_Task description_
Copy the records below verbatim, beginning at the line that contains "Given: Toggle Kitchen" and ending after the line that contains "will [969, 241].".
* BEGIN Excerpted records *
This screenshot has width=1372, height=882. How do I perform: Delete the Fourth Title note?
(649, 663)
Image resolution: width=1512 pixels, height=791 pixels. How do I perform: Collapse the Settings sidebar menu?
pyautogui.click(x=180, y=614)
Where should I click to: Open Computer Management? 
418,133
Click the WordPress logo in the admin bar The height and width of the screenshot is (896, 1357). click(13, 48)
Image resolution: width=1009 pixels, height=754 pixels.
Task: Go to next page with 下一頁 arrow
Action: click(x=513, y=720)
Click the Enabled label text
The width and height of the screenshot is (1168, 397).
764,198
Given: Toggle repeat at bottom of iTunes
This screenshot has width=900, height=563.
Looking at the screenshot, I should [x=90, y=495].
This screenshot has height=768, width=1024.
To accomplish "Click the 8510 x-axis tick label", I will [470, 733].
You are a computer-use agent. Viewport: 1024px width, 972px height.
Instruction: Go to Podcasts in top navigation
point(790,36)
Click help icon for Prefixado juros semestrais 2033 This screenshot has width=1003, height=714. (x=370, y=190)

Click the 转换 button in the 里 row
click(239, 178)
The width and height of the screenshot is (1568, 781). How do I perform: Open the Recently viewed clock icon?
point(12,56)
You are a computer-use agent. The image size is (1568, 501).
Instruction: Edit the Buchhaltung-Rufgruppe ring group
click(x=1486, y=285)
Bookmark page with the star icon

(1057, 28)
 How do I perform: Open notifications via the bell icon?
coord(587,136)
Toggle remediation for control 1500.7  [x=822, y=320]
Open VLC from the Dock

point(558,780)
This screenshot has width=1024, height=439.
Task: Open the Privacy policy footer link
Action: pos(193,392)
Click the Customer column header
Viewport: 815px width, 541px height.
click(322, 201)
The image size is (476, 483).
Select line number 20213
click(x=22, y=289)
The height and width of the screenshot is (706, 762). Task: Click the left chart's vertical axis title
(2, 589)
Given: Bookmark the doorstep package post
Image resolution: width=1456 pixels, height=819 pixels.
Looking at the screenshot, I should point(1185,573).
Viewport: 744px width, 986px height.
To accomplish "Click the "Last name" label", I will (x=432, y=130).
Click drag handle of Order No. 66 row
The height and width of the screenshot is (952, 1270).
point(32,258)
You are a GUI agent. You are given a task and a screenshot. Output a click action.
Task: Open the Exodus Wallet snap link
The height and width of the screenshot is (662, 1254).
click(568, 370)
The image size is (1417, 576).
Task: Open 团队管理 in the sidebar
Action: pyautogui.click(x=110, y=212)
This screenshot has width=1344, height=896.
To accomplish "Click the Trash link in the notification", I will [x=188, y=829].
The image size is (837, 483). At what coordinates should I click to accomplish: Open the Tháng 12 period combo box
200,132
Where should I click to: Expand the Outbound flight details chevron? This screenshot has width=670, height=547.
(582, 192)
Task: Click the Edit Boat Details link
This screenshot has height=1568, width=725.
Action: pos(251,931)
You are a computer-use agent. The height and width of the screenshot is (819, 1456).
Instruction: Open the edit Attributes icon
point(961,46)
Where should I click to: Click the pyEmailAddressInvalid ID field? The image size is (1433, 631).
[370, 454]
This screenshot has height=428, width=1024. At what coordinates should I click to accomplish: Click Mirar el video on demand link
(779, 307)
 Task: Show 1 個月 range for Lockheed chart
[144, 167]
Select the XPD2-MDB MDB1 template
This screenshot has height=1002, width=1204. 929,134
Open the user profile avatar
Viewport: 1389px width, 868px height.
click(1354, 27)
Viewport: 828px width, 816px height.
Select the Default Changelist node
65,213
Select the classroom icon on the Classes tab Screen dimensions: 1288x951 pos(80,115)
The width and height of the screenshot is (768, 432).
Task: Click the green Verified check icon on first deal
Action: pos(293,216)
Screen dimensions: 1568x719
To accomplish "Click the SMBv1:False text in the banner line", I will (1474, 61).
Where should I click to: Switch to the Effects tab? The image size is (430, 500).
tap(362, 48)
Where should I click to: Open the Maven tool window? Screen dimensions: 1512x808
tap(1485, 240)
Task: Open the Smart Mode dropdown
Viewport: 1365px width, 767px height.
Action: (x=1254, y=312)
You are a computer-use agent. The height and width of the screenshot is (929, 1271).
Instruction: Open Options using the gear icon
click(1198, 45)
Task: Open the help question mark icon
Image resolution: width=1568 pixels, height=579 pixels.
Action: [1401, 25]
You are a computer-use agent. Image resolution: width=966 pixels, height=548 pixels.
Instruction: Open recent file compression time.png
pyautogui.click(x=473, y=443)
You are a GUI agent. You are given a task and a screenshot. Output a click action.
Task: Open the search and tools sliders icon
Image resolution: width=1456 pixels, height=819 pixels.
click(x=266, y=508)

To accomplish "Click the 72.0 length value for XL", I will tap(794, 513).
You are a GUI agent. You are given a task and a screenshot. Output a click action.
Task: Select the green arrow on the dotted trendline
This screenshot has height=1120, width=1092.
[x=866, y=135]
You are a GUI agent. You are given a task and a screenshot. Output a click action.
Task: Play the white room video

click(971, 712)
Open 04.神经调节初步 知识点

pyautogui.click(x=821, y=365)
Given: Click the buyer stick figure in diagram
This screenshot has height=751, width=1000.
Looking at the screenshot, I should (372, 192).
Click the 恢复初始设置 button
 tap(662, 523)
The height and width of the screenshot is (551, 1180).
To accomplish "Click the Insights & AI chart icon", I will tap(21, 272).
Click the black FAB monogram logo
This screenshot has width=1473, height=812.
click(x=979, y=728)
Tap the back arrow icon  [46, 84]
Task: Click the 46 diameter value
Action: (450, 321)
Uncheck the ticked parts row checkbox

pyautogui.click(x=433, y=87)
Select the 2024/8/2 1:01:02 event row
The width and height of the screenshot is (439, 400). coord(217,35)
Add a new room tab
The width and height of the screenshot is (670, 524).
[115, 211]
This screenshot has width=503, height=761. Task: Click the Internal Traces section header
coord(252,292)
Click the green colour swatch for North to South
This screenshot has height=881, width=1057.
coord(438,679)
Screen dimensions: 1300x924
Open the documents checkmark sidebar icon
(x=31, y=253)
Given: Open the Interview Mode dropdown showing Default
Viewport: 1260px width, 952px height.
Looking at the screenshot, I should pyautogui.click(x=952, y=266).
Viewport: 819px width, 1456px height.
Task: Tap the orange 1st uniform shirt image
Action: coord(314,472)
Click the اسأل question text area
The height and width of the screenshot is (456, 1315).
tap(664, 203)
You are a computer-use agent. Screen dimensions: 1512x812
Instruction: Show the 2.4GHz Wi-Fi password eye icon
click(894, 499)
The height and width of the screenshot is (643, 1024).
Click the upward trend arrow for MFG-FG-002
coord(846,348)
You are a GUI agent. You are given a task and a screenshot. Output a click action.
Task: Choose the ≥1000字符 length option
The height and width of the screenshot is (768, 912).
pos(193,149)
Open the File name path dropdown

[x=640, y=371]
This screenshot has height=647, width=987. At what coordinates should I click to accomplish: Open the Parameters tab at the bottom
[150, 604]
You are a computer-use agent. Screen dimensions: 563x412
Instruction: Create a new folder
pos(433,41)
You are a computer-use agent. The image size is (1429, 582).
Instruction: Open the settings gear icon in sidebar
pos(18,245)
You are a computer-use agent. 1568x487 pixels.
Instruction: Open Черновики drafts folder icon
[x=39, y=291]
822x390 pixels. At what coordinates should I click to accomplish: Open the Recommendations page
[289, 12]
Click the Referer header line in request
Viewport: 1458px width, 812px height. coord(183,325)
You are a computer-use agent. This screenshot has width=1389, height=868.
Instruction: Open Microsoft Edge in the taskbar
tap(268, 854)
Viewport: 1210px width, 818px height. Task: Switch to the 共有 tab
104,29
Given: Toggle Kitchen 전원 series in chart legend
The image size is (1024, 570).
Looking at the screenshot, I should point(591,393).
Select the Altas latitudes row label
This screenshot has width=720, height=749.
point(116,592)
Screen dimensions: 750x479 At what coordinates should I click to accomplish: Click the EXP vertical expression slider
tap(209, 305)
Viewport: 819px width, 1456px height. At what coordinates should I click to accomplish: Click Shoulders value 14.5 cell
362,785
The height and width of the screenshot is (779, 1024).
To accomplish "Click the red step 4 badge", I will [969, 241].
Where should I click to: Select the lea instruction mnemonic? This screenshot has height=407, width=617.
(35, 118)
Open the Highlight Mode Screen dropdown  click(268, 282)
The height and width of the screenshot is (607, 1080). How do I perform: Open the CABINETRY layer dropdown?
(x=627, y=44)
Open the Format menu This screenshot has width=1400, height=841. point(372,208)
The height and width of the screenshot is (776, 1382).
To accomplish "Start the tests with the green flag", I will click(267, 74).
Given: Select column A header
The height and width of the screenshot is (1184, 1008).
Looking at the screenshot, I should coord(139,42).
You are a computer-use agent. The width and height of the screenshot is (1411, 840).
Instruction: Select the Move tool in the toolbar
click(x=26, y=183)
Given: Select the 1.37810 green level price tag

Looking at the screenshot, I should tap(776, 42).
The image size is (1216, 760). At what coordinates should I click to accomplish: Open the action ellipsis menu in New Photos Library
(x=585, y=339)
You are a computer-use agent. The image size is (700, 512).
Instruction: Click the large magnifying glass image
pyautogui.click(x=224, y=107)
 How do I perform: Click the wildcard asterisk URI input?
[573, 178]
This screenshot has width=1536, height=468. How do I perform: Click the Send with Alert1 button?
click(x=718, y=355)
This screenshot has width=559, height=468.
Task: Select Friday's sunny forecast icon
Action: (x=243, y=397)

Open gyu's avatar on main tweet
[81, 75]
* END Excerpted records *
_Answer to the exercise_
Given: Toggle Kitchen 전원 series in chart legend
The image size is (1024, 570).
Looking at the screenshot, I should point(591,393).
Select the Altas latitudes row label
This screenshot has width=720, height=749.
point(116,592)
Screen dimensions: 750x479 At what coordinates should I click to accomplish: Click the EXP vertical expression slider
tap(209, 305)
Viewport: 819px width, 1456px height. At what coordinates should I click to accomplish: Click Shoulders value 14.5 cell
362,785
The height and width of the screenshot is (779, 1024).
To accomplish "Click the red step 4 badge", I will [969, 241].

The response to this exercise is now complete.